China’s goal, which it had set in 1980 as it embarked on a headlong push toward prosperity, was to push per capita income from about $700 at the time to about $2,880 by 2000 (calculated in 2015 dollars), but that seemed unattainable without curbing births. The “Four Modernizations” economic program devised by Mao’s successor Deng Xiaoping would never work if China’s population remained unchecked. It was decided: The government had to take active responsibility and aggressive institutional control of the national fertility situation.

And overpopulation was considered a man-made problem that man should fix.

And overpopulation was considered a man-made problem that man should fix. As sociologist Susan Greenhalgh writes in her 2008 book Just One Child: Science and Policy in Deng’s China, Deng and his colleagues considered the failure to staunch population growth as “one of Mao’s greatest mistakes.” With his death, they had, Greenhalgh wrote, “not just an opportunity but a moral obligation” to correct that error.

During a trip to the southern Chinese province of Sichuan in 1980, Deng signaled that a firm decision on method had been made: “We must definitely keep propagating that every couple only has one child.” He warned darkly, “There is no hope for the Four Modernizations, should this lever be broken. It is of major importance for the national economy.” As a result, “we cannot make concessions here.”

Yet research shows that China’s biggest drop in fertility happened in the 1970s with the “wan, xi, shao” campaign, before the one-child policy was even launched. The experience of other Asian neighbors also suggests that economic development would have continued to lower China’s fertility. In other words, the policy wasn’t necessary.

And yet once it was set, it became intractable. Even when data showed that Chinese cities that had been allowed to experiment with two-child policy pilot programs had low fertility and a more balanced sex ratio, the government didn’t budge.

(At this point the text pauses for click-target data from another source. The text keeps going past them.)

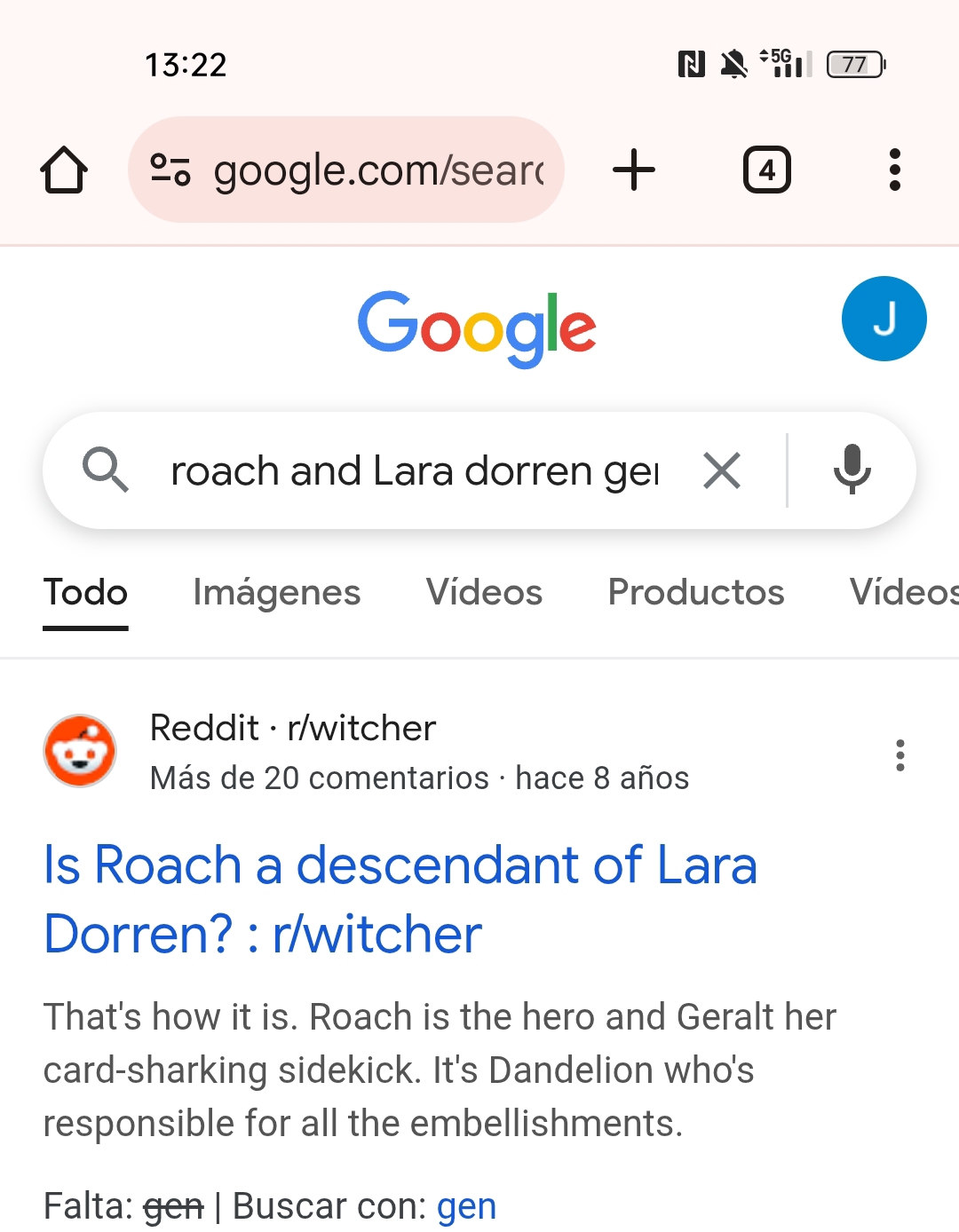Viewport: 959px width, 1232px height.
Task: Tap the search query text field
Action: click(415, 470)
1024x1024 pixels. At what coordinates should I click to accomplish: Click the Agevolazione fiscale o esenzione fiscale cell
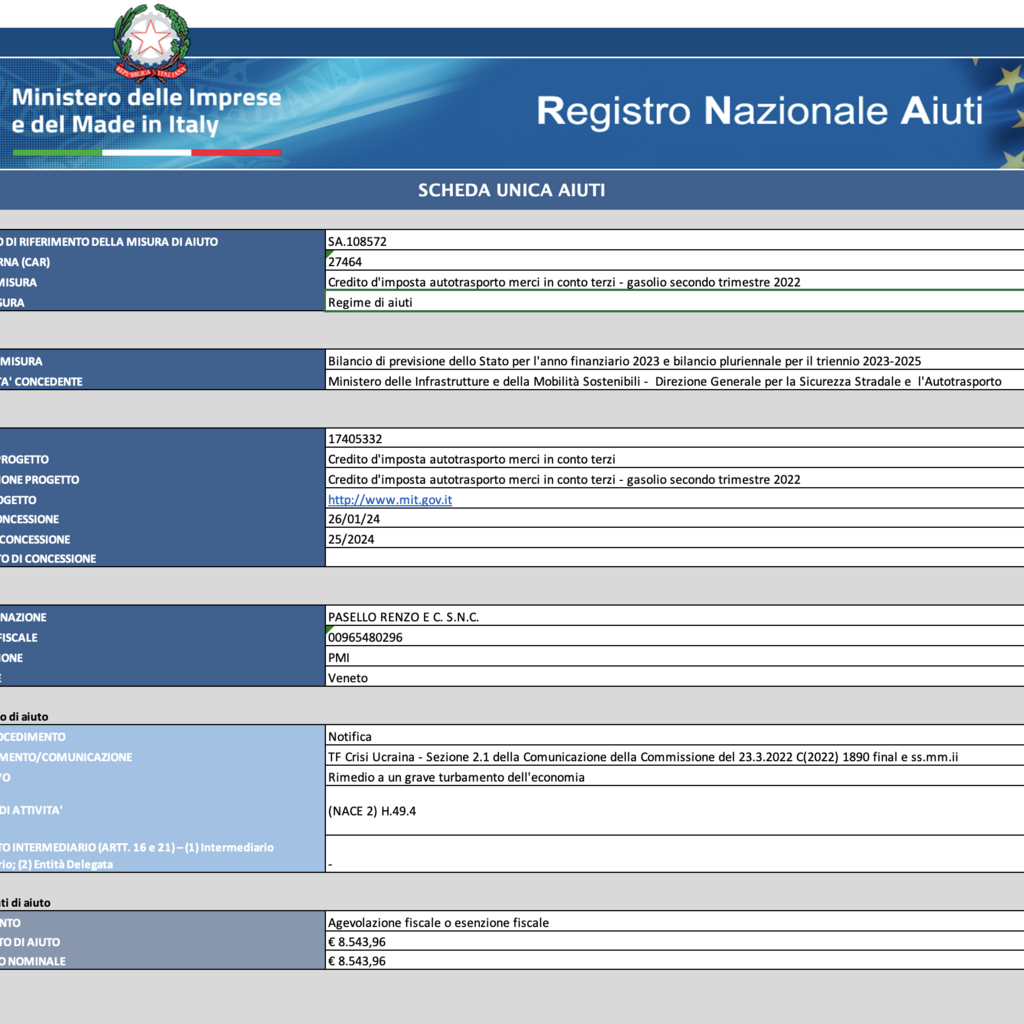pyautogui.click(x=674, y=922)

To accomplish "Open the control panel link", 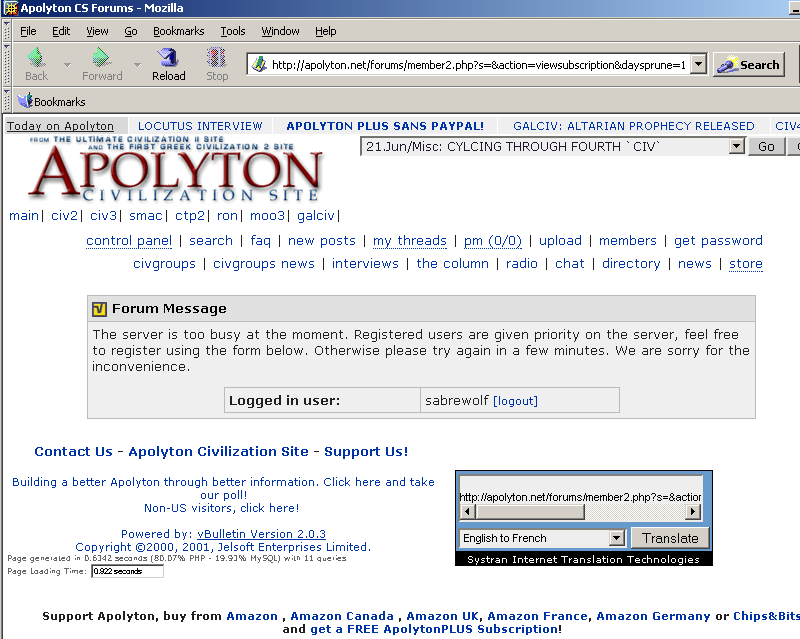I will [129, 241].
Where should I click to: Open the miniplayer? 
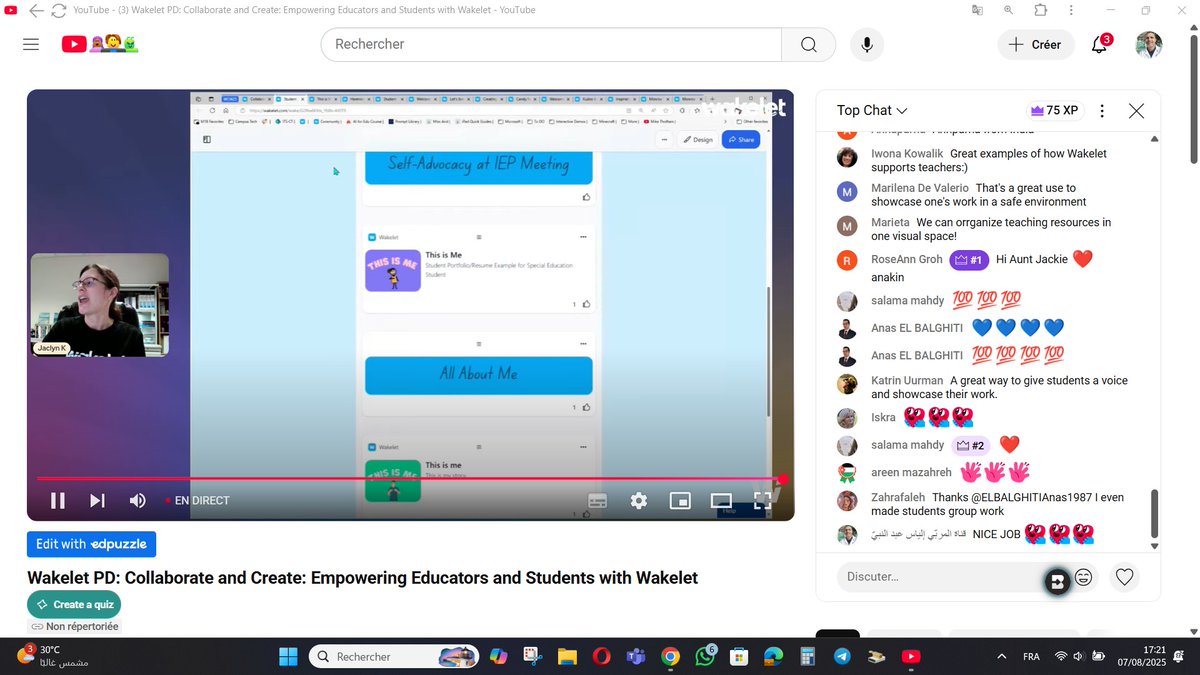[680, 500]
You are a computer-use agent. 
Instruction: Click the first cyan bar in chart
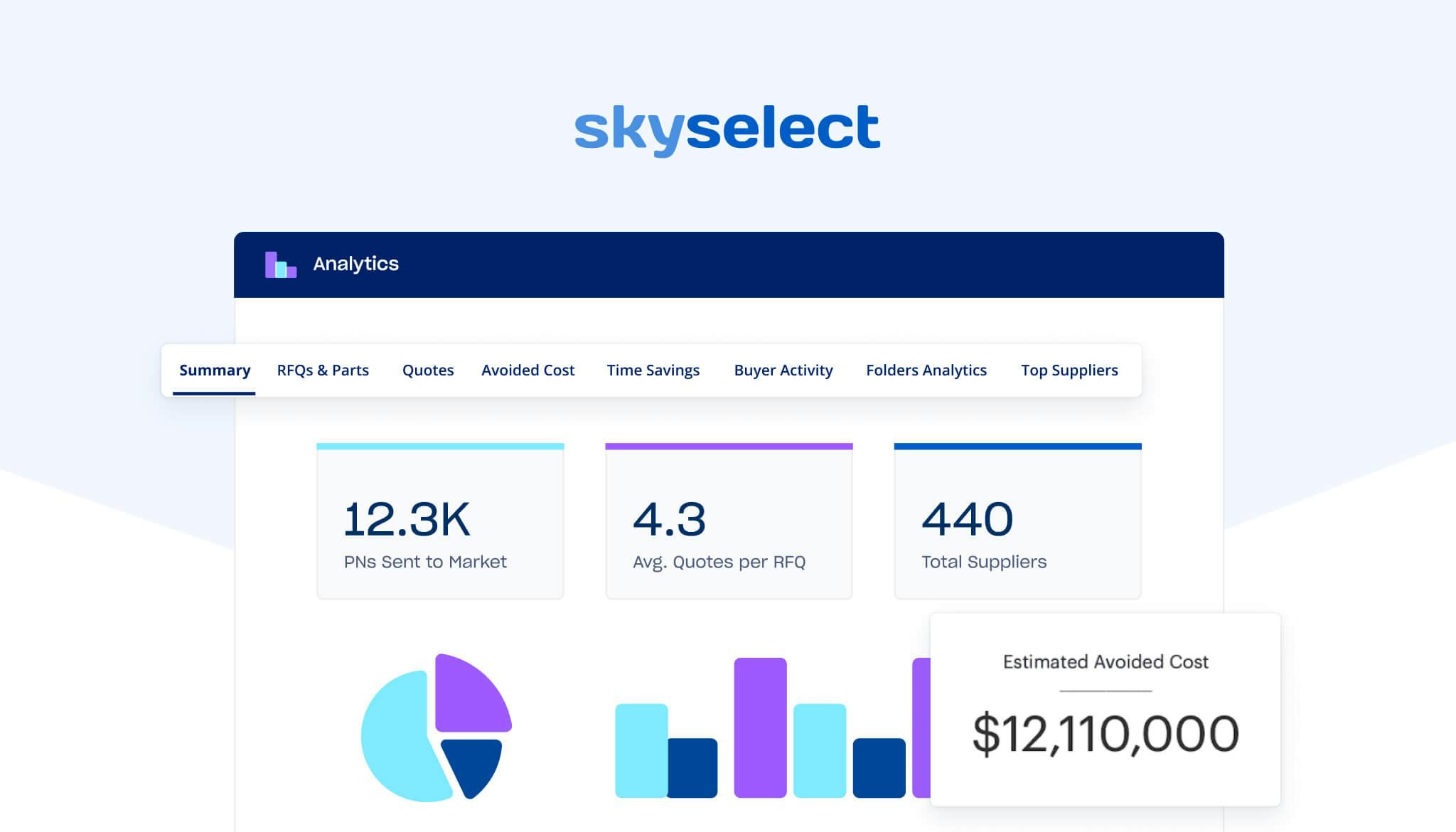coord(641,750)
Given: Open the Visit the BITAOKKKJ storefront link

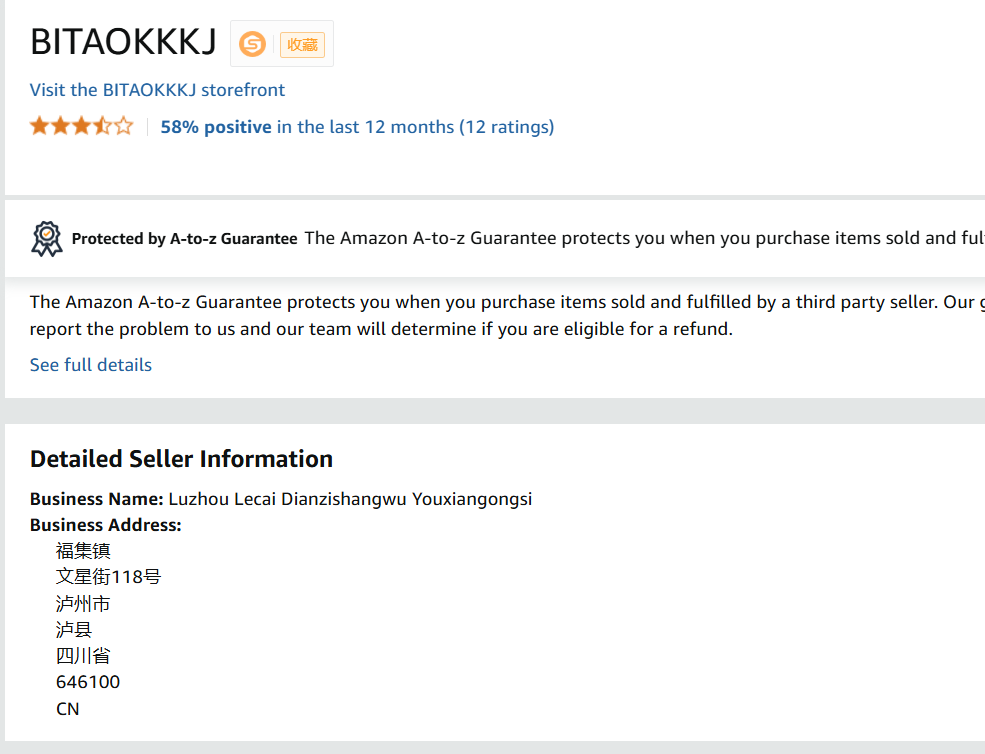Looking at the screenshot, I should 157,90.
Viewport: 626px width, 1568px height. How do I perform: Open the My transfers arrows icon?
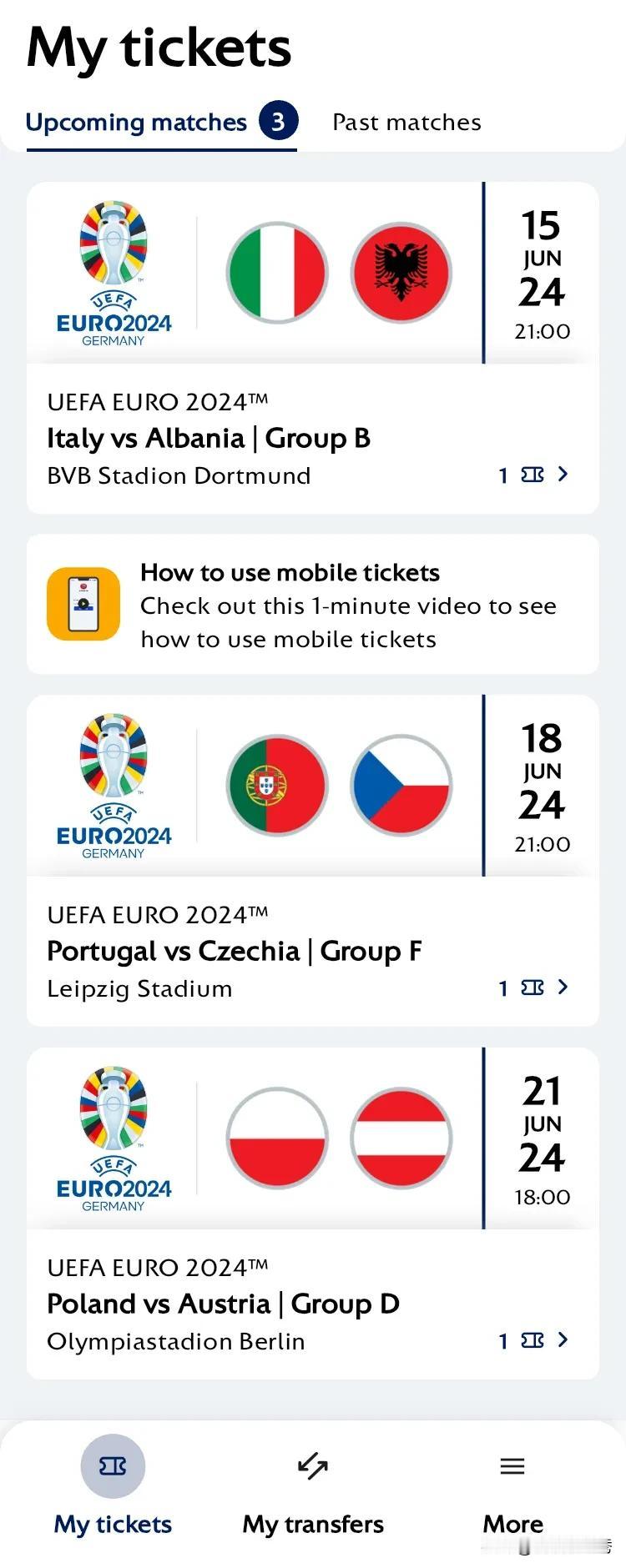pyautogui.click(x=313, y=1465)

As the demographic scholars Wang Feng, Cai Yong, and Gu Baochang wrote in a 2012 editorial, the one-child policy “showcases the impact of a policymaking process that, in the absence of public deliberations, transparency, debate, and accountability, can do permanent harm to the members of a society.” As Ehrlich’s many dire predictions failed to come to pass—England did not cease to exist by 2000, for example—he faded from the headlines. But when an Ehrlich-style fear of a “population bomb” came to China, a place whose mandarins brook little dissent, it tragically produced policy that was to remain stubbornly unchallenged for decades, and would drive the country’s family planning regime well into 2015.